ようやく試験放送が始まったばかりの4Kテレビ。本放送は4年後の2016年に予定されているが、家電量販店の店頭ではすでに猛プッシュされている。

いったいなぜなのか? 国産中堅家電メーカーの4Kテレビ開発部門を率いているA課長に説明してもらった。

「4Kを強引にでも盛り上げようというのは、個々のメーカーの方針というより、いってしまえば“国策”に近いんですよね。世界市場をリードするアメリカでは4K試験放送が来年から始まるし、インターネットを介した有料の“クラウド4K放送”も予想以上のスピードで実現に向かっていて、今年中にも商業化されそうな勢いです。

4K放送はデータ量が格段に増えるので、単純に画質を追求するという方向性だけでなく、例えばライブコンサートやスポーツの有料中継で、4チャンネルのマルチアングルハイビジョン映像を同時に見るようなことも可能です。おそらく4K放送は、画質も内容も満足度の高い有料プレミアコンテンツという位置づけで広まっていくんでしょう」

“国策”だけに周辺国に負けるわけにはいかない、という事情もあるようだ。

「フルハイビジョン(HD)市場でサムスンなど韓国・中国メーカーに惨敗した日本の各メーカーは、今度こそ絶対に負けるわけにいかないんですよ。だから国も後押ししてくれるし、4K開発のためといえば、銀行もけっこうすんなり金を貸してくれるんです」(A課長)

試験放送では指定の番組が1日6時間程度、視聴でき、番組数も順次増えていく予定だ。しかし、「買うべきではない!」というのは、家電ジャーナリストのじつはた☆くんだ氏。

「国の旗振りもあって家電メーカーは4K一直線ですが、現実的に考えれば、少なくとも東京五輪までは現行のフルHDが放送の主流であり続けることは明らかです。テレビのみならずレコーダー、さらにはムービーカメラなどなど、関連商品を一気に4K化して単価をアップしたいメーカーに付き合う必要などない。技術が熟成され、しかも激安な極上のフルHD家電を今こそ買うべきなんです」

消費税も上がった今、“激安”とは気になる言葉。前出のA課長も4Kテレビの波でフルHDに価格破壊が起きているという。

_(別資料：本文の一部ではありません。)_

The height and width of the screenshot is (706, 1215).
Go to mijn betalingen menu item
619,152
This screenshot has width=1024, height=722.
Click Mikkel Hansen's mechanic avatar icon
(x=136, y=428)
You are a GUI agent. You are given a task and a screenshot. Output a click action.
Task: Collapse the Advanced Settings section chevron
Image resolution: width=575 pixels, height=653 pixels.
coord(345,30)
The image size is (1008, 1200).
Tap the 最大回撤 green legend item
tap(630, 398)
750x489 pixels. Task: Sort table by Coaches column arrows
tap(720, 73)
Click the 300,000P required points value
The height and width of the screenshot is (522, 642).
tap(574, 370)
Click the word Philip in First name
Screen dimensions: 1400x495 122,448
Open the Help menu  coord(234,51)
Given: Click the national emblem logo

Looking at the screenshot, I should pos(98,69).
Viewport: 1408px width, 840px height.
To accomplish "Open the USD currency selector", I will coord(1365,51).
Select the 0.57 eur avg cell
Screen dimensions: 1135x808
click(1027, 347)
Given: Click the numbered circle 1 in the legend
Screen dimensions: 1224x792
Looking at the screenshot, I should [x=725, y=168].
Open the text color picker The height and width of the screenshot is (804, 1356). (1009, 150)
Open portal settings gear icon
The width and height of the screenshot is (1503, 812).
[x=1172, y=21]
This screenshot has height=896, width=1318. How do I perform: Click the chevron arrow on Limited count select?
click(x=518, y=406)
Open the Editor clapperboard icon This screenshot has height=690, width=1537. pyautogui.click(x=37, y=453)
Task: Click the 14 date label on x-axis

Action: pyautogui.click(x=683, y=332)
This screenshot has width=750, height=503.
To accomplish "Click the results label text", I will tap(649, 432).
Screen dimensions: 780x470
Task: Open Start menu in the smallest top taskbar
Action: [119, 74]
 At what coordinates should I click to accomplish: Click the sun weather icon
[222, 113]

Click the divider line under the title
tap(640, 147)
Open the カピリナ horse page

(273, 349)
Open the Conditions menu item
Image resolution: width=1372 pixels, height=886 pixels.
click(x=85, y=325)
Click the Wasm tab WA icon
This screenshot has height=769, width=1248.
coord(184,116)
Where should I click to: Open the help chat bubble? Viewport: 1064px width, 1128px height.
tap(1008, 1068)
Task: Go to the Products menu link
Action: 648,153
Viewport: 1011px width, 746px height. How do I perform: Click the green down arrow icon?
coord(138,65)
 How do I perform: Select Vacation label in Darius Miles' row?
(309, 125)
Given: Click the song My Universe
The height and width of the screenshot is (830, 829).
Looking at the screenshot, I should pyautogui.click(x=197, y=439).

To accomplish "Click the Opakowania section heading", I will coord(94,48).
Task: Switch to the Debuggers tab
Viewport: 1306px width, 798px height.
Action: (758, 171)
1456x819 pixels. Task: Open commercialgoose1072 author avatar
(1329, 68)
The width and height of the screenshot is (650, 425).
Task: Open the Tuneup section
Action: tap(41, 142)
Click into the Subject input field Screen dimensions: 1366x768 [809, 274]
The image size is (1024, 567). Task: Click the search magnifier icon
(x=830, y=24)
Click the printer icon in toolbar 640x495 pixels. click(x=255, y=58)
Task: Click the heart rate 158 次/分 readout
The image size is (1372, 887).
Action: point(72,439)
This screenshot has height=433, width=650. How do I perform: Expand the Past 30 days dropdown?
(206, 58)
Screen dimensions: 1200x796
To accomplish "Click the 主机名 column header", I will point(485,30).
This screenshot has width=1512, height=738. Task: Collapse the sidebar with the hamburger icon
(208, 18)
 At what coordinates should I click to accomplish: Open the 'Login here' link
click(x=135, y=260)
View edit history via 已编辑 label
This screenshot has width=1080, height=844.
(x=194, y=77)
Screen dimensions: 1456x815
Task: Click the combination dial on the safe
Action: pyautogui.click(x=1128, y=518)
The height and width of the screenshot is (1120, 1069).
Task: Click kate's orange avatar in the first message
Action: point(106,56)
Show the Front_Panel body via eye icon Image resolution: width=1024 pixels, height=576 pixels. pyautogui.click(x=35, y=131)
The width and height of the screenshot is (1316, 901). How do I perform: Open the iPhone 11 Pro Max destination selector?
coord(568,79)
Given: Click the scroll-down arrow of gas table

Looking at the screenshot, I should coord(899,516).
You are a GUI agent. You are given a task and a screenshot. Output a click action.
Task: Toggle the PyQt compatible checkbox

「いずれにしても、動きだした列車は止まりません。すでに北米市場では、4Kテレビへの規格移行が急激に進行中で、60インチ以上のフルHDテレビの価格崩壊は目を覆(おお)わんばかりです。例えば、シャープの60型はなんと7万円前後。こんなんじゃ、もうフルHDテレビなんてバカバカしくて作っていられません」

しかし、フルHDテレビの価格破壊は消費者にとっては嬉しい情報でもあり、この機会を逃す手はない。結局、4Kテレビは「今、買うべきでない」ということ?

「というより、言ってしまえば4Kなんて、しょせん“腰かけ”にすぎない可能性すらあります。すでにNHKが公言しているように、将来的には8Kというスーパーハイビジョン放送が実現する見込みですからね」(じつはた氏)

8Kが実現するのは、2020年東京五輪の頃と予想されている。ただ、そうなるとその先は16Kや32Kが来るのでは?

「そこまで心配する必要はありません。フルHDでも『十分キレイじゃん』と思う人が多いと思いますが、4Kの画質はその4倍。画面ギリギリまで近寄っても、80インチクラスまでなら、ほぼ粒子を感じることはありません。これが8Kになると、120インチクラスまで広げても、普通の人間には粒子を感じられなくなる。120インチというと横幅260cm以上の大画面ですから、巨大スポーツバーを開業する予定でもない限り、これ以上のサイズのテレビは一生使わないでしょう」(じつはた氏)

つまり家庭用テレビの“終着駅”は8Kのスーパーハイビジョン。今が底値投げ売りのフルHD家電を2020年まで使い、その後8Kに切り替えるというのが賢い選択というわけだ。